◆ **ABOUT THIS TASK**:
Find the line with "Click the 1.16125 price scale value" in the records below. Output exactly from there until after the line with "The image size", without pictures.

◆ **MATERIALS PROVIDED**:
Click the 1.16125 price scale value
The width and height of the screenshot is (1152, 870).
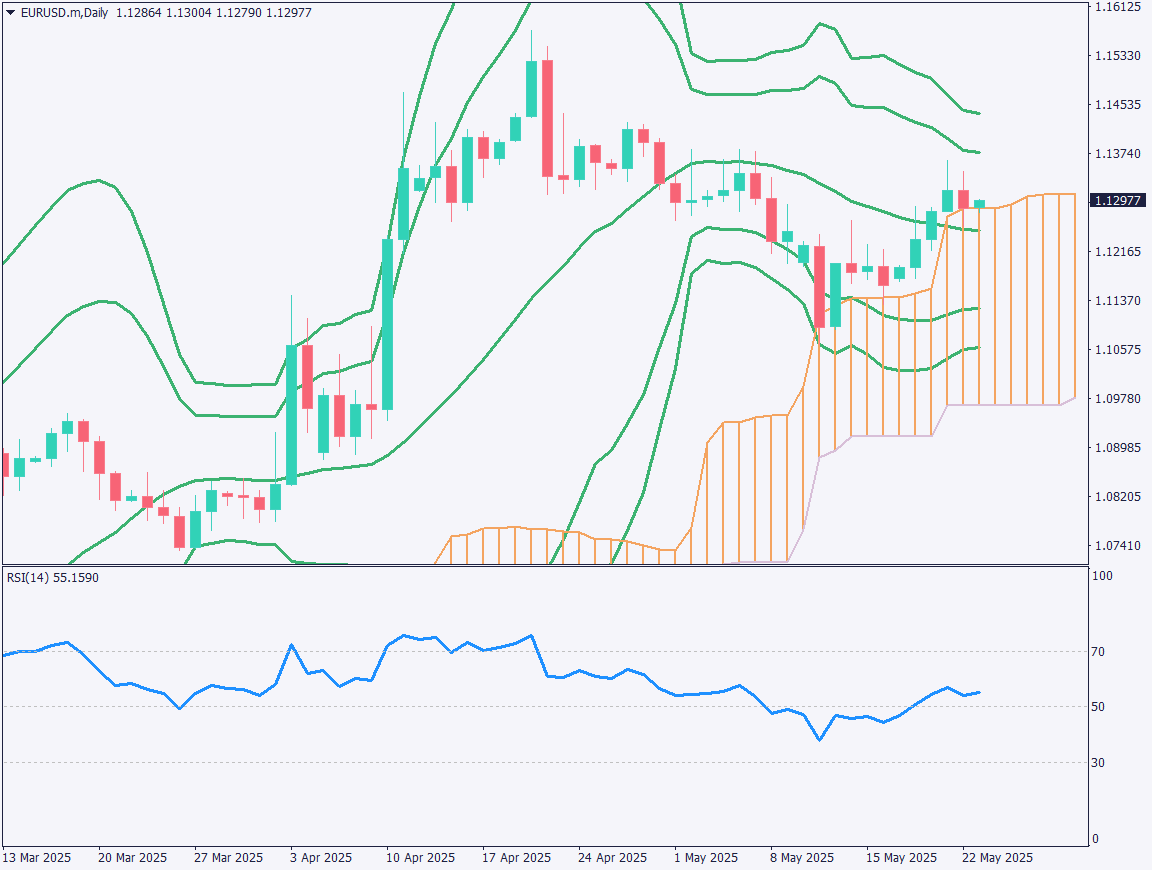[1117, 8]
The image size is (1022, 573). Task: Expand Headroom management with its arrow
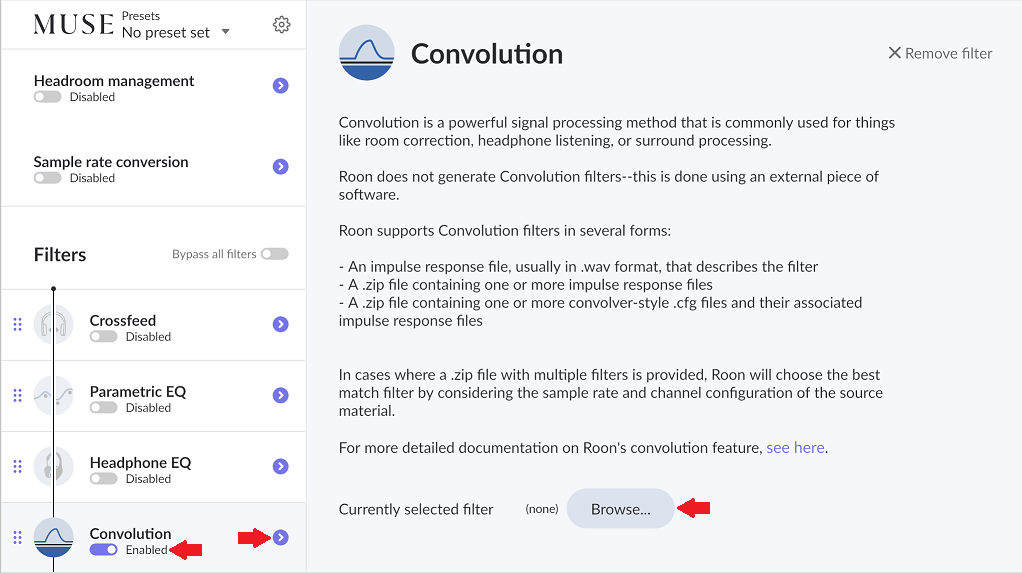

* * *

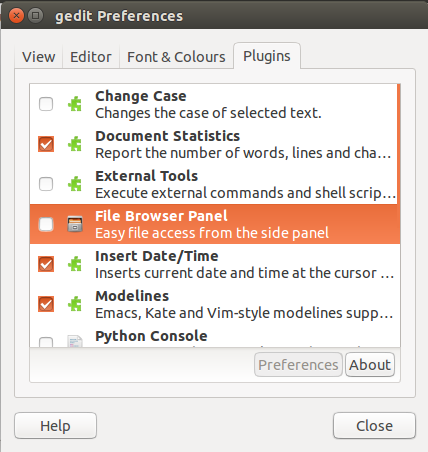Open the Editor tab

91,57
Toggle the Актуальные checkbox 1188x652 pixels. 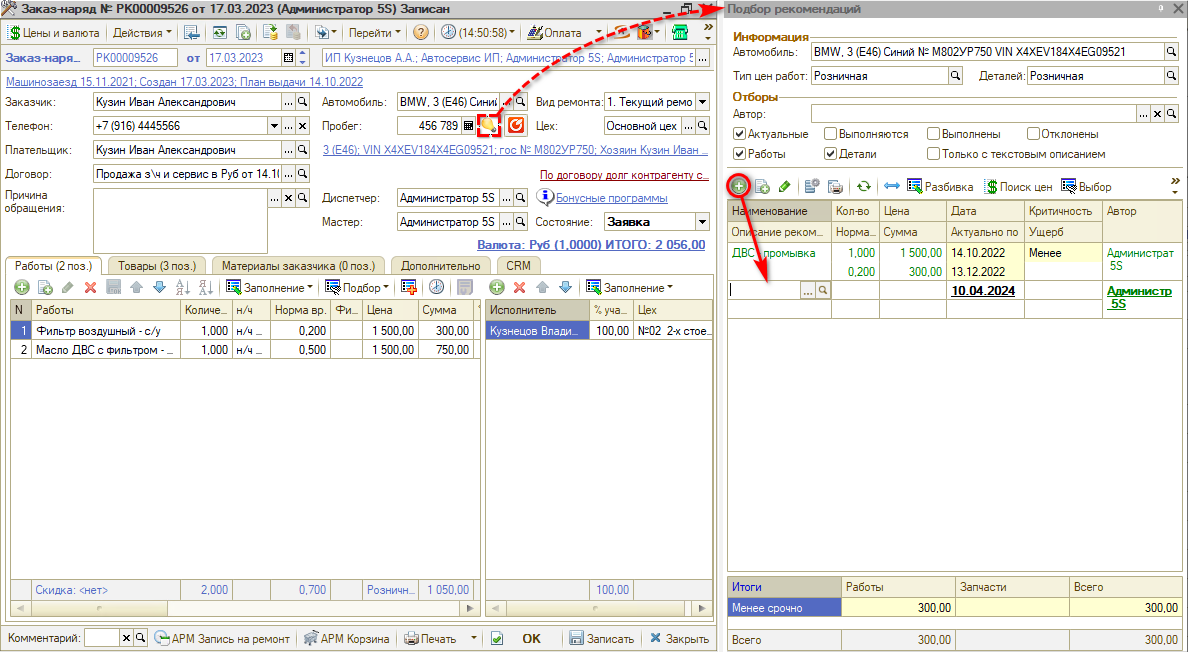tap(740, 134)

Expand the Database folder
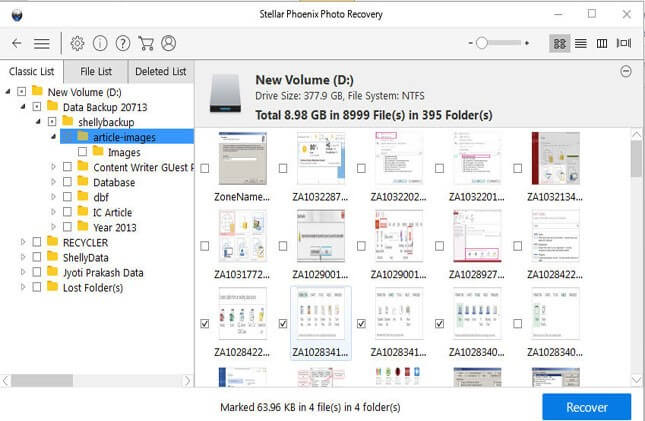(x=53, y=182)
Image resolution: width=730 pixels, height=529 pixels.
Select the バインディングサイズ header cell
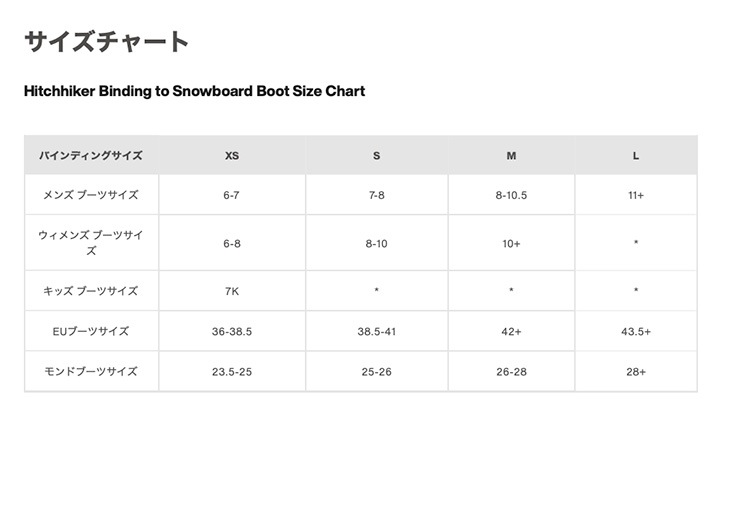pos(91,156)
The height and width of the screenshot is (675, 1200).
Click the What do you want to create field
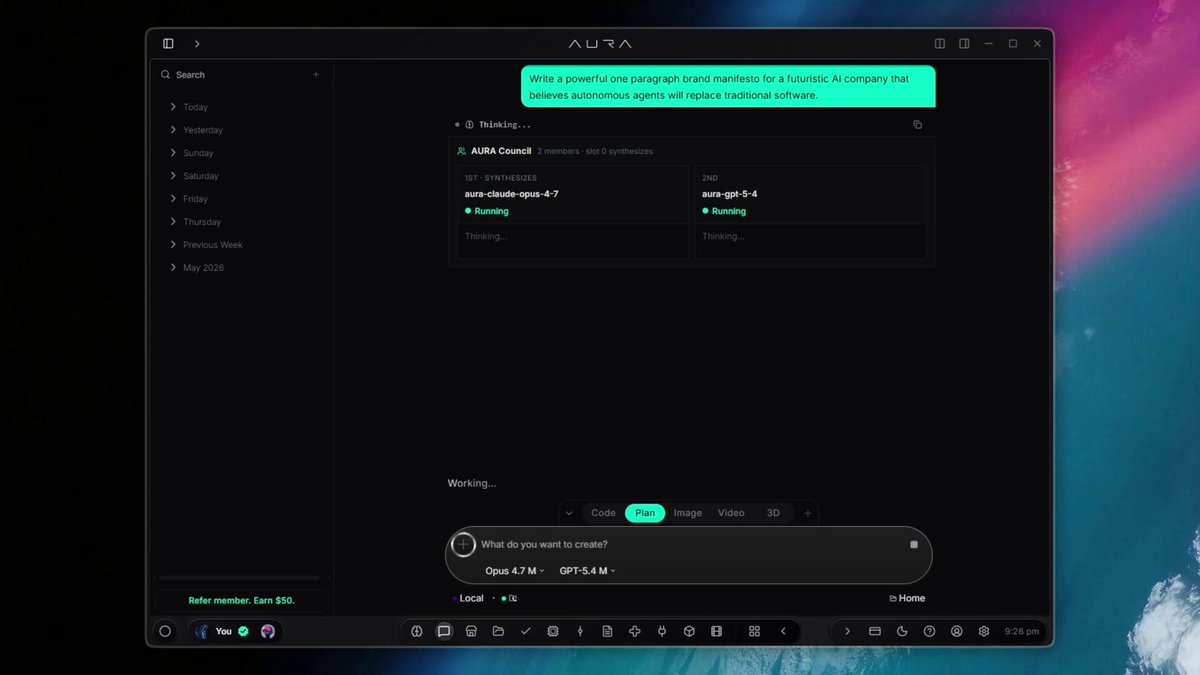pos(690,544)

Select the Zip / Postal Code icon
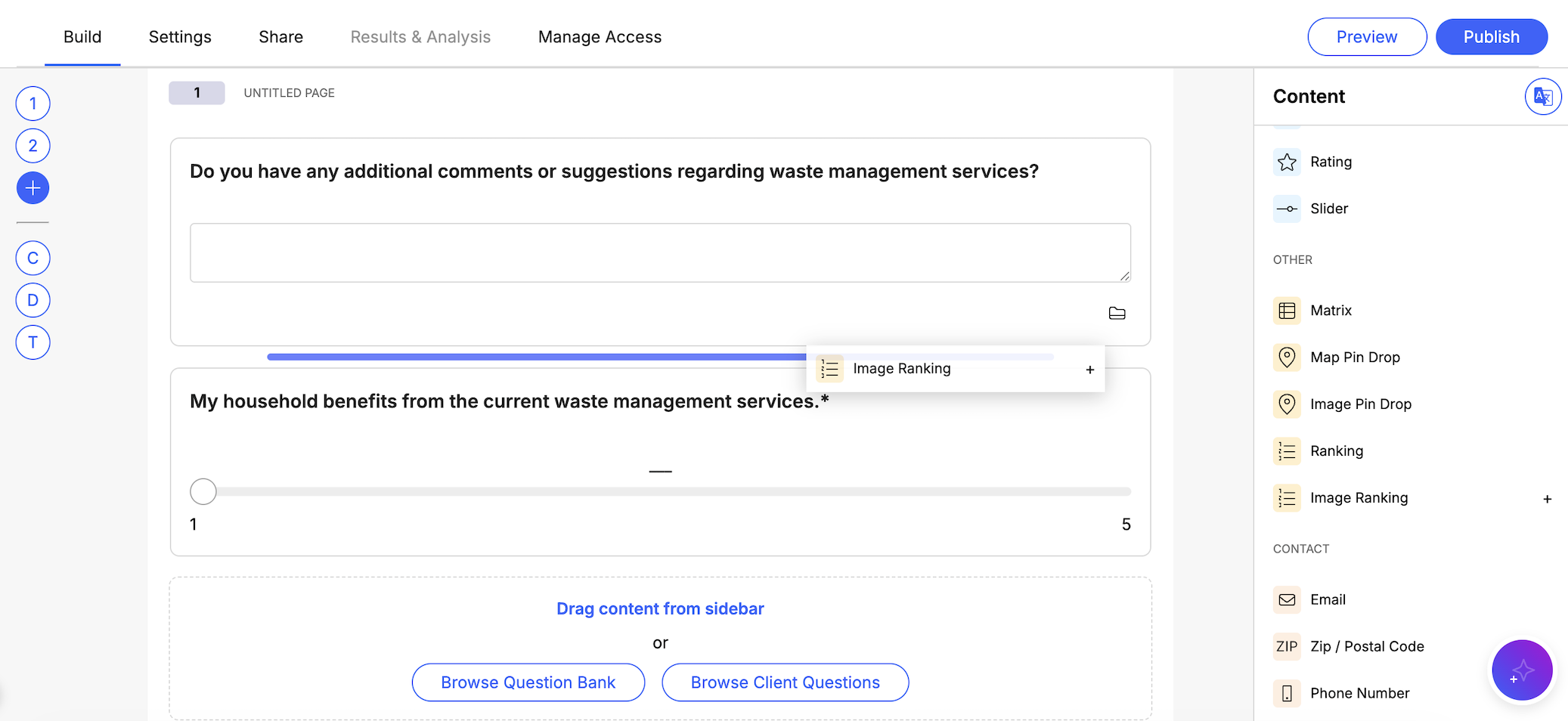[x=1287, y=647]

◆ **RESULT**:
Click the 1.16125 price scale value
The width and height of the screenshot is (1152, 870).
[1117, 8]
The image size is (1022, 573). Task: Expand Headroom management with its arrow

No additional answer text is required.